POTONGAN TEKS:
******************************

Pendapatan per kapita naik
A
A
A
Sindonews.com - Membaca laporan Badan Pusat Statistik (BPS) awal bulan ini sungguh memicu sikap optimisme kembali untuk menuju Indonesia yang sejahtera, di tengah karut-marut perangai para politikus yang sarat dengan urusan penyelewengan anggaran negara.
Tengok saja, BPS yang rutin melaporkan perkembangan kinerja negeri ini setiap bulan memaparkan kenaikan pendapatan per kapita masyarakat sepanjang tahun lalu. Laporan BPS soal kenaikan pendapatan per kapita masyarakat memang sudah diprediksi sejumlah lembaga pemeringkat dan riset ekonomi baik dalam negeri maupun luar negeri.
Ini sebuah berita istimewa yang membangkitkan gairah dan harapan positif. Kenaikan pendapatan per kapita, sebagaimana dicatat BPS, sekitar 17,7 persen dari USD3.010 (Rp27 juta) pada 2010 meningkat menjadi USD3.542 (Rp31,8 juta) untuk tahun lalu. Sementara ini pertumbuhan ekonomi 2011 tercatat 6,5 persen dengan motor utama dari sektor perdagangan dan telekomunikasi.

******************************

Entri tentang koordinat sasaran
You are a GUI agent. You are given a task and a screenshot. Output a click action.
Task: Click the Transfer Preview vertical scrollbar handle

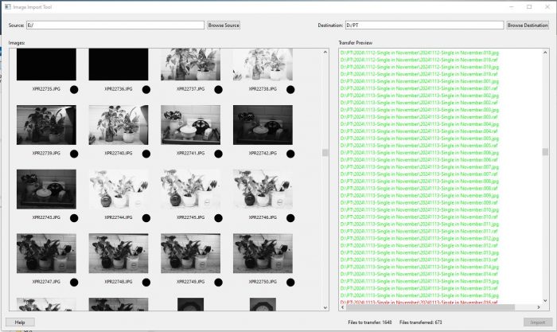click(x=545, y=152)
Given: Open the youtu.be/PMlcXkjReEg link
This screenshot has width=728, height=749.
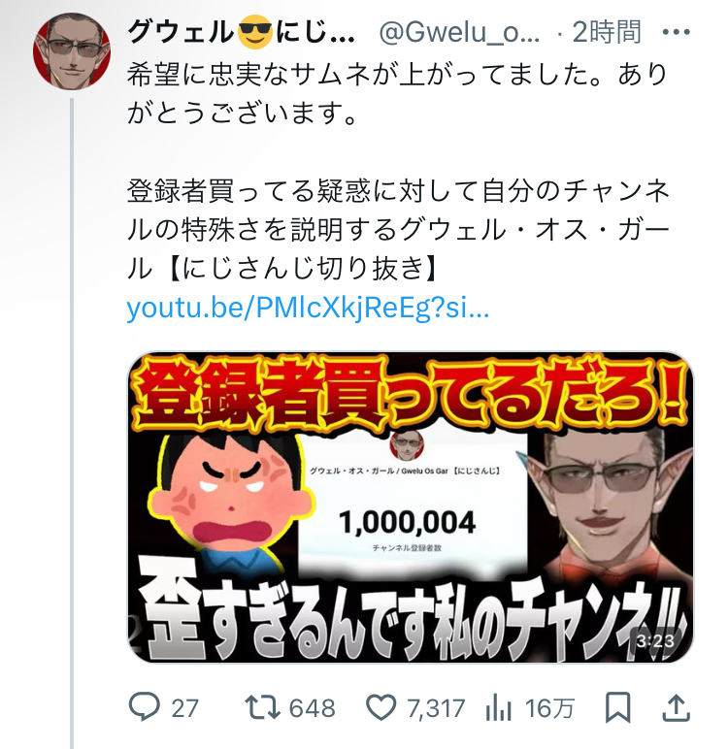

******************************

KETENTUAN LATIHAN:
[1] Dapatkah Anda menyalin persis bagian teks tentang kenaikan pendapatan per kapita, mulai dari "Pendapatan per kapita naik" dan berakhir pada "penyelewengan anggaran negara."?
[2] Bisakah Anda melanjutkan teks tentang kenaikan pendapatan per kapita, dimulai setelah kalimat terakhirnya?

KUMPULAN JAWABAN:
[1]
Pendapatan per kapita naik
A
A
A
Sindonews.com - Membaca laporan Badan Pusat Statistik (BPS) awal bulan ini sungguh memicu sikap optimisme kembali untuk menuju Indonesia yang sejahtera, di tengah karut-marut perangai para politikus yang sarat dengan urusan penyelewengan anggaran negara.

[2]
Pencapaian pertumbuhan ekonomi tersebut meleset dari prediksi sejumlah lembaga riset ekonomi internasional yang rata-rata mematok antara 6,2% persen hingga 6,4 persen, dengan pertimbangan kondisi perekonomian global yang terus meredup didera situasi perekonomian sejumlah negara maju di Eropa yang terbelit utang yang menggunung. Pertumbuhan ekonomi tersebut diikuti dengan kenaikan nilai PDB menjadi Rp7.427 triliun dari Rp6.436 pada 2010.
Namun, di balik perkembangan pertumbuhan ekonomi tersebut, pemerintah masih punya pekerjaan rumah yang tidak ringan terkait pemerataan pertumbuhan. Kalau kita menyimak angka-angka yang disajikan BPS, terlihat jelas bahwa pertumbuhan masih terkonsentrasi di Pulau Jawa yang mencapai 57,6 persen.Tiga provinsi penyumbang pertumbuhan terbesar adalah DKI Jakarta (16,5 persen) disusul Jawa Timur (14,7 persen) dan Jawa Barat (14,3 persen).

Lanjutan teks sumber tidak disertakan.